To update the mappings of Okta group memberships to Smartsheet roles:

  1. Go to Profile Editor and select the Smartsheet User profile created for this integration. The Smartsheet User profile will likely have a name that contains the application label you defined when adding the Smartsheet integration. Four Smartsheet role attributes will auto-populate:
    • Smartsheet Licensed User
    • Smartsheet Group Admin
    • Smartsheet Resource Viewer
    • Smartsheet System Admin
  2. At the top of the Attributes pane, select Mappings and then select the Okta User to Smartsheet mappings.
  3. For each Smartsheet role mapping, add an expression as shown below. Make sure that spelling and case are correct.
    • isMemberOfGroupName('Smartsheet US Licensed User') ? 'LICENSED_USER' : ''
    • isMemberOfGroupName('Smartsheet US Resource Viewer') ? 'RESOURCE_VIEWER' : ''
    • isMemberOfGroupName('Smartsheet US Group Admin') ? 'GROUP_ADMIN' : ''
    • isMemberOfGroupName('Smartsheet US System Admin') ? 'SYSTEM_ADMIN' :

      Brandfolder Image
      Okta user to Smartsheet mapping example
  4. At the bottom left of the screen, select Preview to validate your mappings against existing users.
    • For example, John Doe is a member of only the Smartsheet US Licensed User and the Smartsheet US Resource Viewer Okta groups. The preview shows John Doe will only be provisioned the Licensed User and Resource Viewer roles.

      Brandfolder Image
      Preview of the Okta to Smartsheet mapping
  5. If everything looks good, select Exit Preview and then select Save Mappings.
  6. Return to the Okta groups you created for the Smartsheet roles and assign users to the groups for which they need Smartsheet roles.
  7. Provision the Smartsheet US application to the overall set of users who need access to Smartsheet, regardless of roles. Determine whether you want to use an existing group or create a new group.
    • Let’s say you want to give an existing group (IT Admins) access to Smartsheet. Select the group, select the Applications tab, Assign Application, and assign the Smartsheet application to that group.
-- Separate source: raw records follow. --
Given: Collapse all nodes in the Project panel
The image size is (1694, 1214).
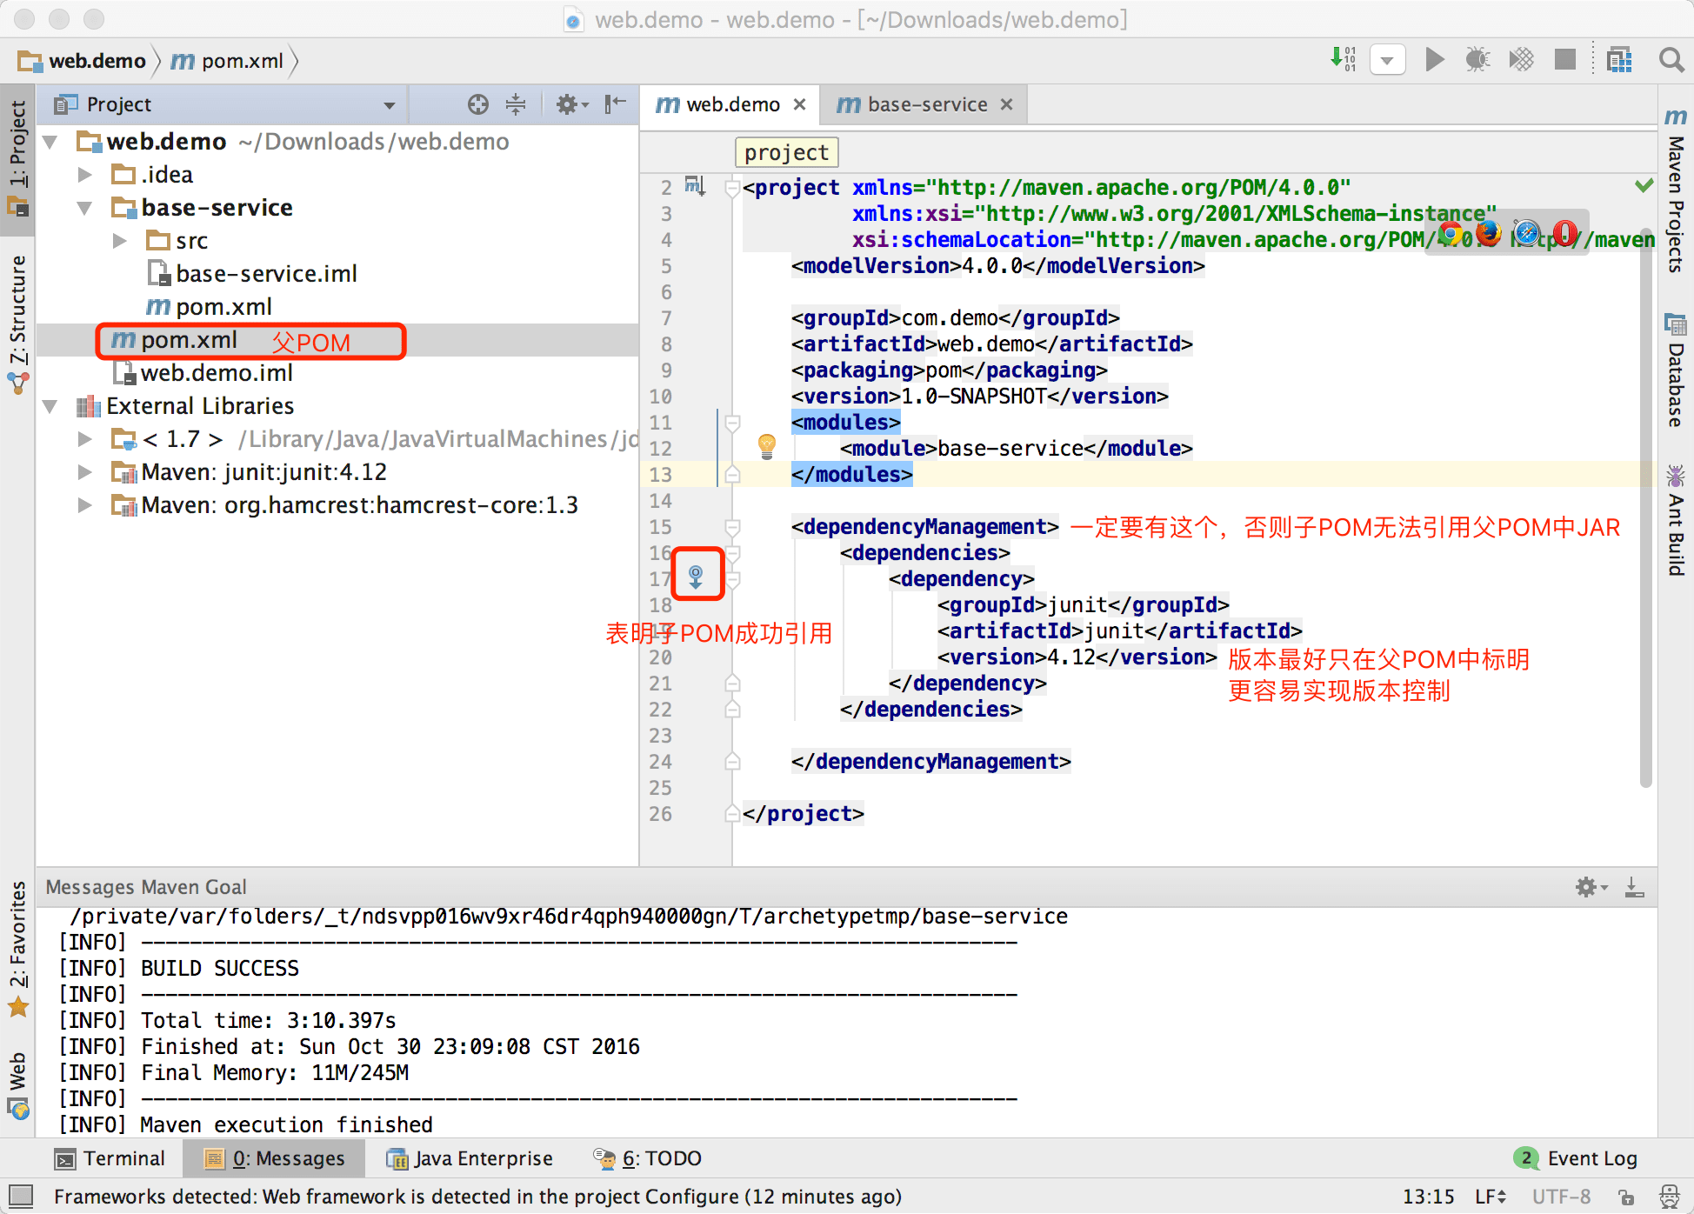Looking at the screenshot, I should tap(517, 103).
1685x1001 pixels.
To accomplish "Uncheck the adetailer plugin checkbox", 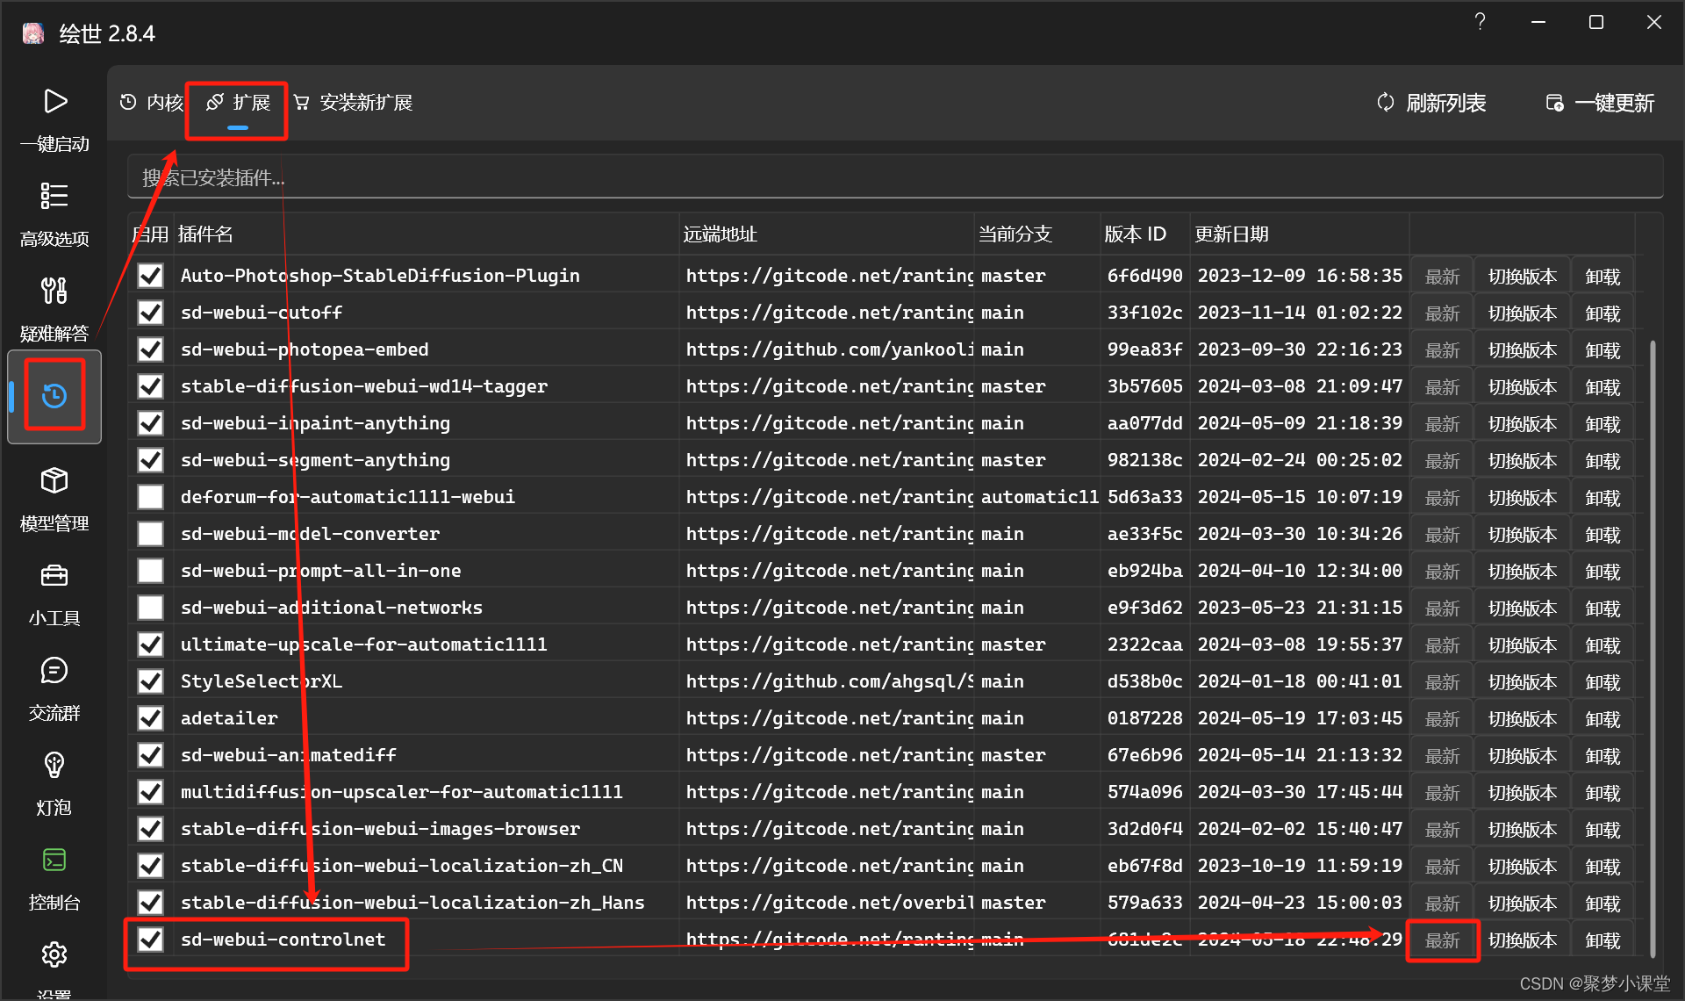I will coord(151,718).
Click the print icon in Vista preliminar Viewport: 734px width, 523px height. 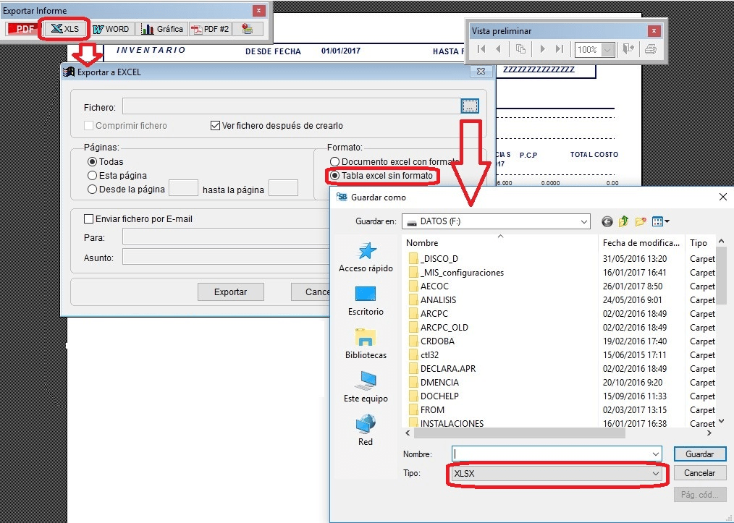pyautogui.click(x=650, y=49)
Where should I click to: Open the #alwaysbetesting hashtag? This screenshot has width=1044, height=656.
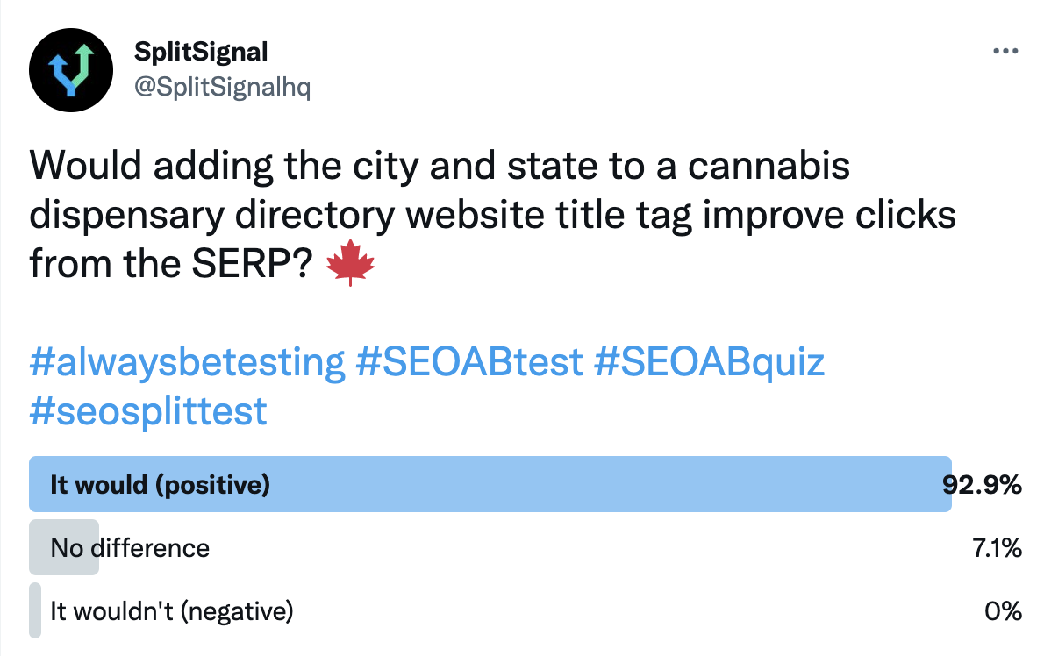click(187, 362)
      If users in this group aren't part of any Smartsheet role groups, they’re provisioned to Smartsheet as unlicensed users.

  8. Leave all the Smartsheet fields blank, save, and return to the Groups tab.
  9. If all users in the IT Admins group are assigned to the correct Okta Smartsheet roles groups, your users will be fully provisioned with the appropriate Smartsheet roles in Smartsheet.
  10. You can view the Okta logs from the left rail. Select Reports > System Log to see if there were any issues with provisioning to Smartsheet.